• TASK LIST:
- 1) In the summary about the term "intrinsic angular momentum," reproduce word for word the stretch from "Main Points Raised" through "in classical mechanics.".
- 2) Carry on the summary of the discussion about "intrinsic angular momentum" in classical mechanics from the point where it stops.

The discussion revolves around the terminology used to describe a component of angular momentum in classical mechanics, specifically whether the term "intrinsic angular momentum" can be appropriately applied to the term I*W, where I is the inertia tensor and W is the angular velocity. Participants explore the implications of this terminology in relation to classical rotation versus quantum mechanical spin.

Discussion Character

  • Debate/contested
  • Conceptual clarification

Main Points Raised

  • Some participants propose that the term "intrinsic angular momentum" could refer to the I*W component of angular momentum, though they acknowledge uncertainty about its acceptance in the broader community.
  • Others argue that "intrinsic angular momentum" is typically associated with quantum mechanical spin, suggesting a distinction between classical and quantum contexts.
  • A participant mentions that the term "intrinsic" is used by Roy Featherstone in his textbook on rigid body dynamics, indicating that there may be precedent for its use in classical mechanics.

• RAW DATA:
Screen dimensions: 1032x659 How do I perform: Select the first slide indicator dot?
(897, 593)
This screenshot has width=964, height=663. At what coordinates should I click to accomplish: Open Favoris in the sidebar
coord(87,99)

• ANSWER LIST:
- 1)
Main Points Raised

  • Some participants propose that the term "intrinsic angular momentum" could refer to the I*W component of angular momentum, though they acknowledge uncertainty about its acceptance in the broader community.
  • Others argue that "intrinsic angular momentum" is typically associated with quantum mechanical spin, suggesting a distinction between classical and quantum contexts.
  • A participant mentions that the term "intrinsic" is used by Roy Featherstone in his textbook on rigid body dynamics, indicating that there may be precedent for its use in classical mechanics.

- 2)
  • There is a suggestion that alternative terms like "spin angular momentum" or simply "spin" could be used, but these terms also carry associations with quantum mechanics, leading to further confusion.

Areas of Agreement / Disagreement

Participants express differing views on the appropriateness of the term "intrinsic angular momentum" for classical rotation, with no consensus reached on a definitive terminology. Some acknowledge the potential for the term to be valid while others maintain that it is primarily linked to quantum mechanics.

Contextual Notes

The discussion highlights the ambiguity in terminology and the potential for misunderstanding due to overlapping definitions in classical and quantum contexts. Participants note that the definitions depend on how terms are framed and the specific context in which they are used.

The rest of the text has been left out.